“Immediately,” said Vitali Novikov. “Everything’s fixed.”

“Full citizenship … residency permission …?” groped Kurshin.

“Everything.”

“But you never said … talked about it,” complained the local homicide detective. “I would have expected …?”

“You know how many times I applied before. I thought I’d be refused again,” said the doctor, close to the truth.

It was midafternoon in the mortuary laboratory and Kurshin had already consumed one flask of vodka, squinting to focus and to understand. Befuddled, he said, “You’ll be gone! Forever!”

“I shall miss you, too, old friend.”

Kurshin came awkwardly forward, arms outstretched, and the two men bear-hugged. Novikov felt his boyhood friend shaking.

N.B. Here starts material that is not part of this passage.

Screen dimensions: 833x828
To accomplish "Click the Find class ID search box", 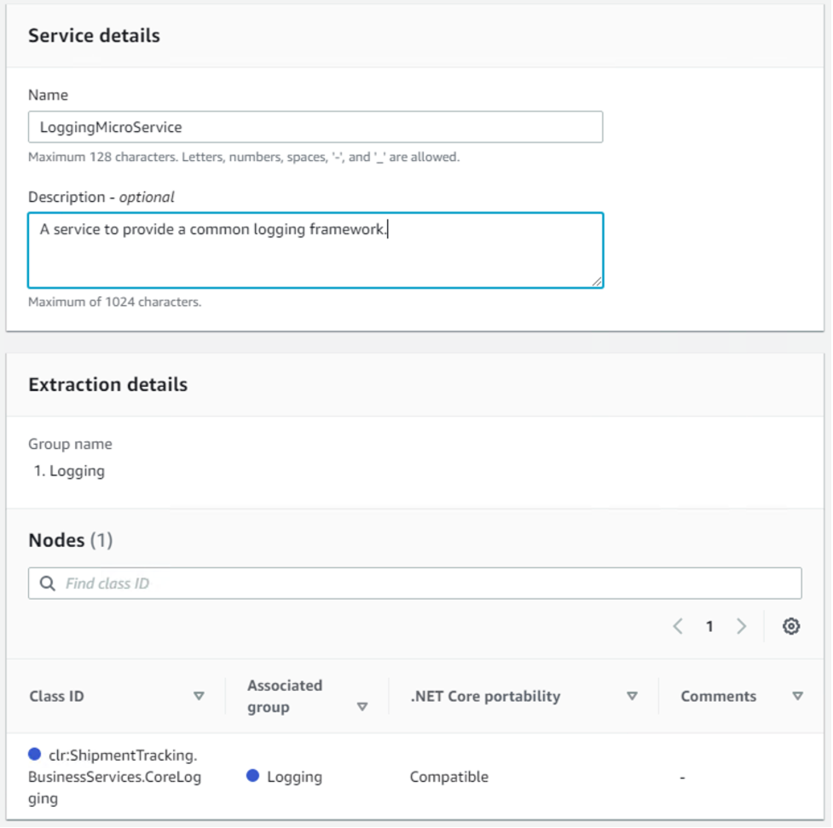I will (426, 584).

Kurshin said, “A farewell drink?”

“Of course,” accepted Novikov. “Several.” He had a lot to celebrate. Everything, in fact.

31

“A total waste of time, in fact?” judged Gerald Williams, wearily predictable, the moment Charlie stopped talking.

“No,” denied Charlie. “There was no way of our knowing, until I’d spoken to all three, what there might have been. Which made it essential that I come back to do it.” Charlie, who’d never had to hold up a wetted finger to gauge which way the wind was blowing, discerned a changed attitude in everyone in the conference room. During the last confrontation, only days ago, Sir Rupert Dean himself had intervened to remind the constant attacker that he’d ordered the withdrawal.

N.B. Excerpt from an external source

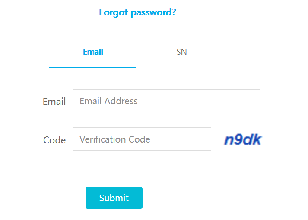Refresh the n9dk captcha image

pos(243,139)
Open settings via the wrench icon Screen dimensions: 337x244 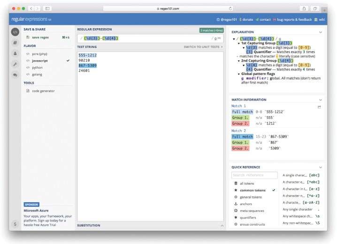pos(15,64)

“And having spoken to them, you learned nothing!”

“No.” Charlie was forced to admit.

“So there hasn’t been the slightest step forward?” persisted the committed finance director.

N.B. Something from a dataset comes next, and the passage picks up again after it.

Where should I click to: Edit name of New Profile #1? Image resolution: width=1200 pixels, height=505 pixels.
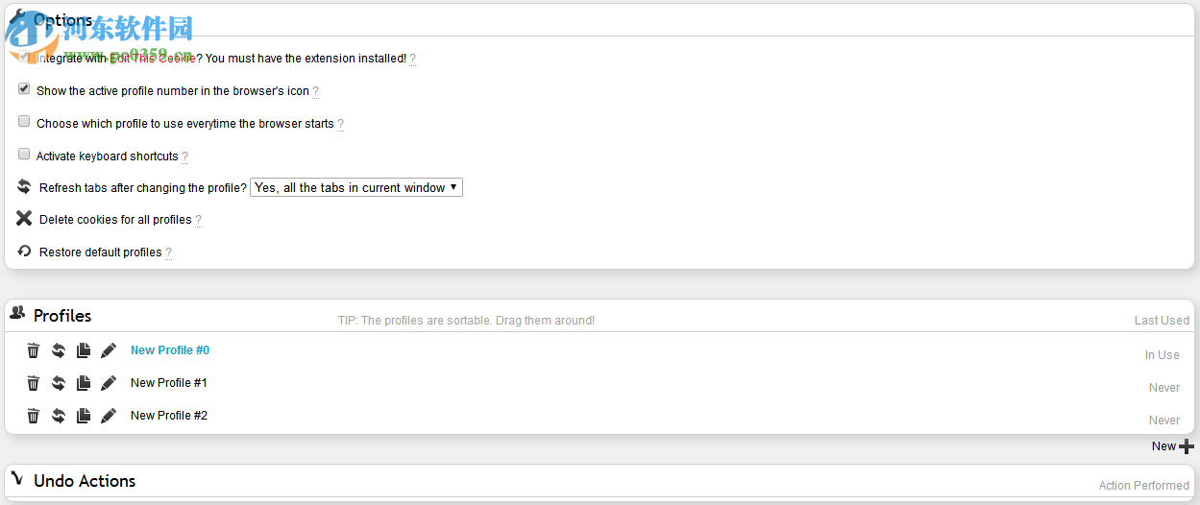coord(109,384)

Because Williams’s attitude was so predictable, Charlie had withheld Sir Peter Mason’s alternative theory about a second officer, to which the fat man’s reaction was for the first time slower.

It was the director-general who said, “That would certainly be a total rejection of any Russian claim. Put us in the driving seat, perhaps?”

“More than that,” encouraged Charlie, who’d prepared his second presentation during the drive back to London more interested in the maximum benefit than in its absolute accuracy. “As I’ve already told you, I believe the accusation of a second British officer is what’s being threatened by the Russians. If we, in advance-today, even-made the demand for a Russian explanation, we’d completely preempt them.” He’d only spent a few minutes- five at the most-with Sir Rupert Dean before coming into the conference room, but it had been enough to detect the man’s misgivings at previously allowing so much to be withheld from the people now ranged around the table against him. It was therefore the director-general-upon whom above all others his future in Moscow depended-that Charlie was the most anxious to convince or reassure. Or both.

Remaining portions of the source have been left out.